そもそもなぜ、女性の賃金は低いのか?なぜ、日本は欧米に比べ賃金の男女格差が大きいのか?
「パート」という言葉に、その答えが存在します。
高度成長期、日本企業の多くは主婦を「パート」として安い賃金で雇うことで、人手不足を補ってきました。
当時はパートはあくまでも「補助的な存在」だったので、賃金も安くて当然だと考えられていました。
ところが、次第に熟練したスキルを持つパート従業員が現場を支えるようになり、賃金格差が問題視されるようになってきました。
しかしながら、企業はパートの担い手が主婦がだったことを理由に「男性正社員とは身分が違う」と全く賃金格差を解消しようとしませんでした。

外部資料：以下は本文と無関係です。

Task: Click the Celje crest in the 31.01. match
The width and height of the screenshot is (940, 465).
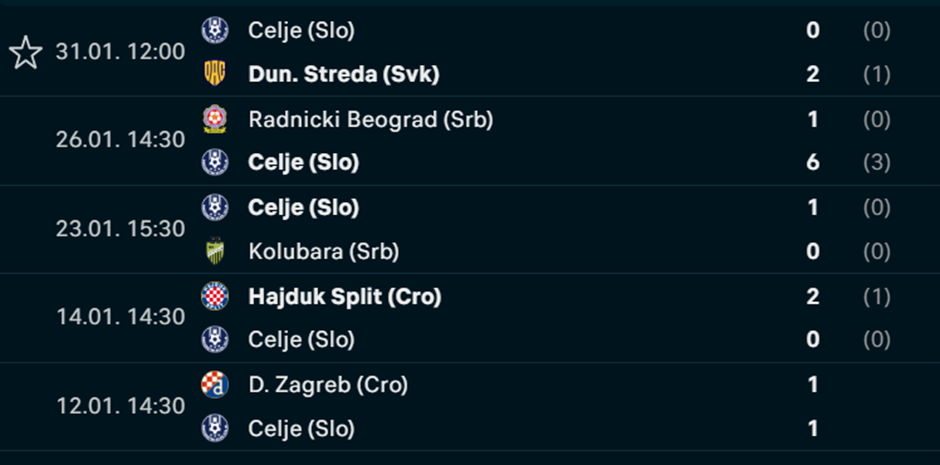Action: (x=215, y=30)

そして、正社員の賃金が職務給や年功制で上がっていくことを正当化するために、「能力」という言葉を多用し賃金格差を問題視する視点そのものを消滅させてしまったのです。
現在も「能力」という言葉で非正規と正規雇用の格差を正当化する手法は一向に変わっていません。女性にはその論理が、色濃く反映されているのです。
前述したとおり、本来「働く」という行為には、経済的利点以外にも「人の生きる力」を引き出すリソースが存在します。能力発揮の機会、自由裁量、他人との接触、身体及び精神的活動、1日の時間配分、生活の安定、定期的な休息などは、すべて働くことで得られるリソースです。
リソースは世の中にあまねく存在するストレッサー(ストレスの原因)の回避、処理に役立つもののことで、ウェルビーイングを高める役目を担っています。ニーチェが仕事を「人間の背骨」に喩え、マズローが「幸せな人はみなやりがいのある仕事をしていた」とするのもこのためです。